Why Interactive Ads Win: Kayzen’s Vision For Data-Driven Marketing
- Tap In Digital
- Apr 8
- 7 min read
Justin Nield, Creative Solutions Lead, explores the future of advertising and explains how interactive ad formats can be a game changer for performance marketing teams.

Disclaimer: The opinions represented here are those of the individual and do not necessarily represent those of their current or former employer.
In digital advertising, success often hinges on one question: What’s working right now? But Justin Nield, whose extensive resume includes ad tech leadership roles at Kayzen, Liftoff, and Vungle, challenges that thinking with a broader and more sustainable vision. His approach focuses not just on what performs today, but on creating systems and teams that continuously generate performance.
Tap In Digital’s Ted Coxworth sat down with Justin for a conversation on why it's vital to go beyond ad metrics and into behavioral insights, how interactive ad formats unlock powerful new data, and how AI assets may soon be part of your creative team. Together, his insights offer a forward-looking view of what creative strategy will look like in the next 2-3 years, and how marketers should prepare.
Watch the full video below, or read on for a selection of key insights.
Key Takeaways
Invest in new ideas, even when old ones still work.
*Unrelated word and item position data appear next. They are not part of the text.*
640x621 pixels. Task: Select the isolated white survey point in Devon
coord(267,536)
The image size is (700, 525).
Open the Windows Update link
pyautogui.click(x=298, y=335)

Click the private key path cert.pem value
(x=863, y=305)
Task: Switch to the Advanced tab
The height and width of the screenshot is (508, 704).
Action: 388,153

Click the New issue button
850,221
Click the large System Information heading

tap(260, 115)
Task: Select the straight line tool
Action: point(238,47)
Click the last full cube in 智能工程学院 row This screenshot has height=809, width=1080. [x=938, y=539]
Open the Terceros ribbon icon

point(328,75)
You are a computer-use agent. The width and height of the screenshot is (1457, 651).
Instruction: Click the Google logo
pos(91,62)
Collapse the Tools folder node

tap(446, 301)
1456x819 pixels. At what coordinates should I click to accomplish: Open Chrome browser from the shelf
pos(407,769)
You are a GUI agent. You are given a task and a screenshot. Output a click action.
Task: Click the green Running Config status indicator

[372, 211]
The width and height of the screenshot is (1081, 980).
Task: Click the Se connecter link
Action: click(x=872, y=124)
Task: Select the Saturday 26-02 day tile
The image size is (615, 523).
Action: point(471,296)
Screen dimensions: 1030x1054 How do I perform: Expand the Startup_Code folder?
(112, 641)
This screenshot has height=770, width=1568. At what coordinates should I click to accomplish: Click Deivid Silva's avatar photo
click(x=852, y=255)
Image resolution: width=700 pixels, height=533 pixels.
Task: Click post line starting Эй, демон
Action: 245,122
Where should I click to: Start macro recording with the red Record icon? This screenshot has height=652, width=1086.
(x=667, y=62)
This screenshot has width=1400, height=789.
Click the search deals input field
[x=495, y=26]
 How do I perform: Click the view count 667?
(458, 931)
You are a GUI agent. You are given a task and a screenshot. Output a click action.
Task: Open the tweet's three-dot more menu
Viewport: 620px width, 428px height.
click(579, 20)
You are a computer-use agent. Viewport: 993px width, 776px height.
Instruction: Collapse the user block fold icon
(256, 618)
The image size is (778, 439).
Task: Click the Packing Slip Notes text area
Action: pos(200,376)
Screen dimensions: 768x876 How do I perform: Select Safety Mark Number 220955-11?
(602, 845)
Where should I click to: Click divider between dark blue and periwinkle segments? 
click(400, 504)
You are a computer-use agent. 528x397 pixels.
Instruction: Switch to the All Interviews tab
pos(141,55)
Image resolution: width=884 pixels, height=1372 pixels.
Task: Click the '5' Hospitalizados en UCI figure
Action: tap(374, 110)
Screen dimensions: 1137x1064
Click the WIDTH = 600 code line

Avoid letting success turn into stagnation by dedicating energy to innovation. Maintain a creative pipeline that tests fresh concepts while capitalizing on proven performers.
Prepare your team for a shift from production to creative management. AI is already taking over much of the content generation, requiring marketers to focus on directing, refining, and aligning machine-generated assets. Start building fluency in managing automated workflows today.
Use interactive ads to unlock deeper insights beyond passive video views. Track user choices, behaviors, and engagement within the ad itself to uncover more meaningful data. These signals help refine targeting and improve future creative decisions.
Measure signals of intent to guide users through personalized journeys.
Rather than funneling all users toward a generic CTA, use behavior-based data to route them to experiences that align with their mindset and needs. This real-time adaptability drives higher engagement and relevance.
Understand why creative works—not just that it worked. Deconstruct the specific elements that contributed to performance so you can replicate success systematically. Build your briefs based on past wins, not just intuition or assumptions.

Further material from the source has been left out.